WORK TO BE COMPLETED: Starting with the line that contains "This screenshot has width=1340, height=641.", copy every line through the end of the data below, exactly and with nothing added.

SOURCE INFORMATION START

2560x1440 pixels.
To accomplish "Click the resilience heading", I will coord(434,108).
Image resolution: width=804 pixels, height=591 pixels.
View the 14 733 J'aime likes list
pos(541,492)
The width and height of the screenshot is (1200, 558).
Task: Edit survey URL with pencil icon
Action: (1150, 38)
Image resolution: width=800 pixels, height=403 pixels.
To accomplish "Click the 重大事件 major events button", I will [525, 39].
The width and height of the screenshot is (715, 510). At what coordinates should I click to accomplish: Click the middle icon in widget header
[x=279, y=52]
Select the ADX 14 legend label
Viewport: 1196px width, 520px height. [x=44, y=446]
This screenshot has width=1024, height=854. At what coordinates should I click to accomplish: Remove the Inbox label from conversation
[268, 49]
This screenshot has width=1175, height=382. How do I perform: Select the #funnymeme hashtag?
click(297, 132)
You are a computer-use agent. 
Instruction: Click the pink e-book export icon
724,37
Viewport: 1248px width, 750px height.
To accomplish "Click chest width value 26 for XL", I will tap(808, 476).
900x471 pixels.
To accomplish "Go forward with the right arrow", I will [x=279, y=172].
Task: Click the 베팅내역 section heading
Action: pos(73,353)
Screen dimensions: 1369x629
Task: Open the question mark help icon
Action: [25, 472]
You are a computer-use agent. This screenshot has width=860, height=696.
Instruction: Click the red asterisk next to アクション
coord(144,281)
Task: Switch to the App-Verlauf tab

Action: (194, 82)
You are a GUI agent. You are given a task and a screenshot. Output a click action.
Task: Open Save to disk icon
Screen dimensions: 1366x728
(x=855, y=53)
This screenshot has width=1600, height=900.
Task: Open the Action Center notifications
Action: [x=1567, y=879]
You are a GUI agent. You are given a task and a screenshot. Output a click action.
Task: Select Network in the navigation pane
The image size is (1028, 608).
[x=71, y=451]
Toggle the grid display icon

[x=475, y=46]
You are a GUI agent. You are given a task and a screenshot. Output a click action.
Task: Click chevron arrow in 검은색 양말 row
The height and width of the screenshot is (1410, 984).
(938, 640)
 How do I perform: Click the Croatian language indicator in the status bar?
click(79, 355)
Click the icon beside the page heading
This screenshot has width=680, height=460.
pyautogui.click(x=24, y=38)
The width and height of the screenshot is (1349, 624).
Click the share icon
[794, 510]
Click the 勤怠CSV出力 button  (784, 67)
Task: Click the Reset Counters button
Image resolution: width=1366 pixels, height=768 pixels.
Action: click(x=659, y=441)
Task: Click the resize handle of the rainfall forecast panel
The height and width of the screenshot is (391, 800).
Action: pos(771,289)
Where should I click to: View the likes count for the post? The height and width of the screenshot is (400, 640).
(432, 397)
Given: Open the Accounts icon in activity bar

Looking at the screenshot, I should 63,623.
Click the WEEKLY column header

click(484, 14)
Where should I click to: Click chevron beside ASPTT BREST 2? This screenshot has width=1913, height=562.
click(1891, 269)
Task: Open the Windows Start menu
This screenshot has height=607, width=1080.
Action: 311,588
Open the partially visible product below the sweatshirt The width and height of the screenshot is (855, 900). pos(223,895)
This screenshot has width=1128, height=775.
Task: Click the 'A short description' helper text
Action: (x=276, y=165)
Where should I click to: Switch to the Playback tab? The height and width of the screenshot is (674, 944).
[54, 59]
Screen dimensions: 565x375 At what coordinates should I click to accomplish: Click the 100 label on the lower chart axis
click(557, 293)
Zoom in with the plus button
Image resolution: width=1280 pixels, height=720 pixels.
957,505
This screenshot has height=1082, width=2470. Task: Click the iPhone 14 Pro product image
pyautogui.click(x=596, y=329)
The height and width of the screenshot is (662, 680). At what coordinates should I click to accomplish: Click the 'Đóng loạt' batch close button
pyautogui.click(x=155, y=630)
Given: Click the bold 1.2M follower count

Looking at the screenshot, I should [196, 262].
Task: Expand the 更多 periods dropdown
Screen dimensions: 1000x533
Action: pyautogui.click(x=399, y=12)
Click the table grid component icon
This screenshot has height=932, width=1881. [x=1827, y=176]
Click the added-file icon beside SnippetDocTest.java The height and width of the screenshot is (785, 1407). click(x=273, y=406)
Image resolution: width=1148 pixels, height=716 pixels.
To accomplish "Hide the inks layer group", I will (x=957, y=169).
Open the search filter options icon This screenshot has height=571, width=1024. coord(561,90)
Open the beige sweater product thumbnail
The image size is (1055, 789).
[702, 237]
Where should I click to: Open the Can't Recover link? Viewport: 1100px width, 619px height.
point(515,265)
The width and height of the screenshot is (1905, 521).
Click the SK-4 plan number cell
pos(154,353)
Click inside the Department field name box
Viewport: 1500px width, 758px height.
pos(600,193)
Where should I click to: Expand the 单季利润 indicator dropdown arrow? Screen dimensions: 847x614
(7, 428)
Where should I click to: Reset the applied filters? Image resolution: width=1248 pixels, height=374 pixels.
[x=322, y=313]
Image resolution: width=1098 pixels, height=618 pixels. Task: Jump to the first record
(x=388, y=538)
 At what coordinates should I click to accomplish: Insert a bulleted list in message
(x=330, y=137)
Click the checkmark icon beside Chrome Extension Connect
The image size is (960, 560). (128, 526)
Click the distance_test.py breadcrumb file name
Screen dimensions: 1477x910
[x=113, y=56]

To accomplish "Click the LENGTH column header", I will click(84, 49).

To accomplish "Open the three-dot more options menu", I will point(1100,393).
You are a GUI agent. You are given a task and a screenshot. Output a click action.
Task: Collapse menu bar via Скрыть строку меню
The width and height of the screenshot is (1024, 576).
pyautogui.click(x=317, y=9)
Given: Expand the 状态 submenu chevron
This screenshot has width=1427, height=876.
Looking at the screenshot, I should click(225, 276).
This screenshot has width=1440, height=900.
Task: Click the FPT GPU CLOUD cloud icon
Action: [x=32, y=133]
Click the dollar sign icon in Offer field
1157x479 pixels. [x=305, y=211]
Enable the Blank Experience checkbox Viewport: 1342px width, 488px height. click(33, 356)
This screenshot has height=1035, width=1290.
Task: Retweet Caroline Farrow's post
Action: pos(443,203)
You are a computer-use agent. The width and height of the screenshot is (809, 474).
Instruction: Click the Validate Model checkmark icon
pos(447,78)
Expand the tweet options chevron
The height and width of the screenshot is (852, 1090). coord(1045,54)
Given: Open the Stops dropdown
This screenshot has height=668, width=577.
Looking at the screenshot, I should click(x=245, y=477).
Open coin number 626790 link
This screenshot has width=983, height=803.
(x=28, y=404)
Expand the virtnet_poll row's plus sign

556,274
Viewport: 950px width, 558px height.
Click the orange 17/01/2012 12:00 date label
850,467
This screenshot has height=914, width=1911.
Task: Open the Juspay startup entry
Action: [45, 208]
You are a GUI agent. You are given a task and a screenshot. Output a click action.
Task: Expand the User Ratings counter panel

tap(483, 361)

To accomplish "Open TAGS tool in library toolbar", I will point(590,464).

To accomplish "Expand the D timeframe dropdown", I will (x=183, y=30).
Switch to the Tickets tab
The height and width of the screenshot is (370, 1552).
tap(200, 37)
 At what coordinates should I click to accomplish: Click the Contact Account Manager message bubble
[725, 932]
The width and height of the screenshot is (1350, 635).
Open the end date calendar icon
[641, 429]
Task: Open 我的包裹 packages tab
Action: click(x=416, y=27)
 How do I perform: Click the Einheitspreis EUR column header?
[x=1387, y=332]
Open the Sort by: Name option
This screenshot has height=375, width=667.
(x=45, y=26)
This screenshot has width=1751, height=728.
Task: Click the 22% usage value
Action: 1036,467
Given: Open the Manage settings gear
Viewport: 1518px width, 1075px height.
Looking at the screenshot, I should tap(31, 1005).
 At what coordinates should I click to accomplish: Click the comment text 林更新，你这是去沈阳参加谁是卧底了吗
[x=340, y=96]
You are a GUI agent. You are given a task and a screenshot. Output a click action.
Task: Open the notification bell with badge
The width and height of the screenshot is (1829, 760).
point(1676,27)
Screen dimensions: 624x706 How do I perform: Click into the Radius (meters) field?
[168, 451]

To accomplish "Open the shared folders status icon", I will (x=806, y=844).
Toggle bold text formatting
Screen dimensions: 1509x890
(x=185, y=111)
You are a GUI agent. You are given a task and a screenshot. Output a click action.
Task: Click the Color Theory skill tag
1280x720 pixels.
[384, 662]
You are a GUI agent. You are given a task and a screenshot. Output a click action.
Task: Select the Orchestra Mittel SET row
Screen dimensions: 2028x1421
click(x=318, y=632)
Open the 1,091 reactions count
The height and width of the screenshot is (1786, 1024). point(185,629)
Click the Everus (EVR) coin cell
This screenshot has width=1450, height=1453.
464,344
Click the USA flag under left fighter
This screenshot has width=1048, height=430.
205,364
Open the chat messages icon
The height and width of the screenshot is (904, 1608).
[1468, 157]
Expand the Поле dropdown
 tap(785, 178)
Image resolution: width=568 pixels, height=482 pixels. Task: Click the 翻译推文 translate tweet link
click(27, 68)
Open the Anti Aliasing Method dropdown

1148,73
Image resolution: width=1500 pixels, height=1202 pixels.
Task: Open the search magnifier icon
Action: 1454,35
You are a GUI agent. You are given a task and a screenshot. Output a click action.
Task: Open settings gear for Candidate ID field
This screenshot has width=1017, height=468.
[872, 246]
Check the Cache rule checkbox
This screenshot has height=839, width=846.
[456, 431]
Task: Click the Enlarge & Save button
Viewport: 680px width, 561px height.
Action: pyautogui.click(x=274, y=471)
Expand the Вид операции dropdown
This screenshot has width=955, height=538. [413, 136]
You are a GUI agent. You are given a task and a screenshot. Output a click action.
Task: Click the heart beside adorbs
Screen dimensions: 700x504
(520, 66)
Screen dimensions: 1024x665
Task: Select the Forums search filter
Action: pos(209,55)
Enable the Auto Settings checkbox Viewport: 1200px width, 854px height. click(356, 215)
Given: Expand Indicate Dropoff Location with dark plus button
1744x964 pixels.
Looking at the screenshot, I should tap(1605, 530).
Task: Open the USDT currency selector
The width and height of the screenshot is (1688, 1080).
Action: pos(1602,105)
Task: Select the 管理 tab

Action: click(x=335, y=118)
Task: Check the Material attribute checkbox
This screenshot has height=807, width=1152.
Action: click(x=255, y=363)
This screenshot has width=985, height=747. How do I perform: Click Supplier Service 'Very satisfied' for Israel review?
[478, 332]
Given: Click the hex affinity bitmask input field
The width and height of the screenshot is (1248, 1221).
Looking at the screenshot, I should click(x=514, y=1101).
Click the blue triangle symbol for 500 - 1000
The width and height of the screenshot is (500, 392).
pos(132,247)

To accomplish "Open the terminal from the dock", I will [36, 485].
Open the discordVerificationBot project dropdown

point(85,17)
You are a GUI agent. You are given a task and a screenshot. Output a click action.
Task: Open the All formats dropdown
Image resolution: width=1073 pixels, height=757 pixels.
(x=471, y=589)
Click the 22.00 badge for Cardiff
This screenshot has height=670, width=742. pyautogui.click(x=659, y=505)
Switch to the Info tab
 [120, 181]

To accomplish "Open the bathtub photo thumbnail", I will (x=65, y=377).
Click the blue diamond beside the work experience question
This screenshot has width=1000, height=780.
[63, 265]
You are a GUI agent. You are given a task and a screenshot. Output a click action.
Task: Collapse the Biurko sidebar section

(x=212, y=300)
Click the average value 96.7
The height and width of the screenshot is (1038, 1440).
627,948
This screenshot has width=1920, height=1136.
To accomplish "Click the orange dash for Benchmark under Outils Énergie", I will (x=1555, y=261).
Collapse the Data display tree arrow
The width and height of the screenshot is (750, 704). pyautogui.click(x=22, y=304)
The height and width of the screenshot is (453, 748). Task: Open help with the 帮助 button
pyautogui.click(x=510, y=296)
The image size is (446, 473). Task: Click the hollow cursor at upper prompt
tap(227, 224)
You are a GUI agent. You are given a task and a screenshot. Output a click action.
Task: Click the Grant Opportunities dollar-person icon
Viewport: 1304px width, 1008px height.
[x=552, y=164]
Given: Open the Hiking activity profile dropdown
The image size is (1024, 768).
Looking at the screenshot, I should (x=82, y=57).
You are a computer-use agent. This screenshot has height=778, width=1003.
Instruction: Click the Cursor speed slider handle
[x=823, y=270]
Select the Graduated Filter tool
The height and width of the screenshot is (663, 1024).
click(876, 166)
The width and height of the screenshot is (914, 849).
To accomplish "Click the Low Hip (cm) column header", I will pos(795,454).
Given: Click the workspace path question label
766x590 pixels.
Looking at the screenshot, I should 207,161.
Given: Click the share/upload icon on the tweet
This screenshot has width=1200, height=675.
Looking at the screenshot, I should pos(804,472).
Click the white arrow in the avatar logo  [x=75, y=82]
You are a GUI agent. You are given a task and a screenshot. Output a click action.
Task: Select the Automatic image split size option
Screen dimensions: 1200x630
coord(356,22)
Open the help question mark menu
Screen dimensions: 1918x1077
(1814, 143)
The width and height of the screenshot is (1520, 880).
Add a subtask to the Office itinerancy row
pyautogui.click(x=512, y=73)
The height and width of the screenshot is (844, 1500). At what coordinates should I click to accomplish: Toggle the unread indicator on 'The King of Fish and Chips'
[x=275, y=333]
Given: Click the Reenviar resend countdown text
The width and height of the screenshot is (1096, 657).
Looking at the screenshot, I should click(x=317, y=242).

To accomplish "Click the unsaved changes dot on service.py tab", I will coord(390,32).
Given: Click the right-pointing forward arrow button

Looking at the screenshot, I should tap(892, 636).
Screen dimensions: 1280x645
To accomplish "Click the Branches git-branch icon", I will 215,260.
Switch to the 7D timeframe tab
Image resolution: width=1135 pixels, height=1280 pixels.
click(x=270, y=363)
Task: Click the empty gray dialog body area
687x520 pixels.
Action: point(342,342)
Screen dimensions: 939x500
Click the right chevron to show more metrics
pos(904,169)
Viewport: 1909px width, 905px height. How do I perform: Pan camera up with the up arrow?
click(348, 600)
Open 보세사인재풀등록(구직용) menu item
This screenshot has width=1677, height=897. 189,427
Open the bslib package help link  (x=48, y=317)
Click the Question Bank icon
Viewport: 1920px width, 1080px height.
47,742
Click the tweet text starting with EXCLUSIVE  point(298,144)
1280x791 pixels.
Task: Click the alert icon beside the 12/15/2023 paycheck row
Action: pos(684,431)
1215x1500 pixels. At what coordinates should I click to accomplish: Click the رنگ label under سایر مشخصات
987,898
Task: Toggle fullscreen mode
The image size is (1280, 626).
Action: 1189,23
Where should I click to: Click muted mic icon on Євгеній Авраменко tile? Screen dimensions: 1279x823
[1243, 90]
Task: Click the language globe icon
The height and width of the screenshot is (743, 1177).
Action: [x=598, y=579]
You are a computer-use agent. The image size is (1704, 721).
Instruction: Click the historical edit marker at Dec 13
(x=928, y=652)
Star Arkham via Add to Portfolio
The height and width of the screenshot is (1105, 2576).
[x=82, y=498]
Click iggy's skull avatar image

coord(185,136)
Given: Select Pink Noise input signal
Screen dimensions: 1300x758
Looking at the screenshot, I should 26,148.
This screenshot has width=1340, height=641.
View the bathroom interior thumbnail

SOURCE INFORMATION END

RESPONSE BELOW:
This screenshot has width=1340, height=641.
View the bathroom interior thumbnail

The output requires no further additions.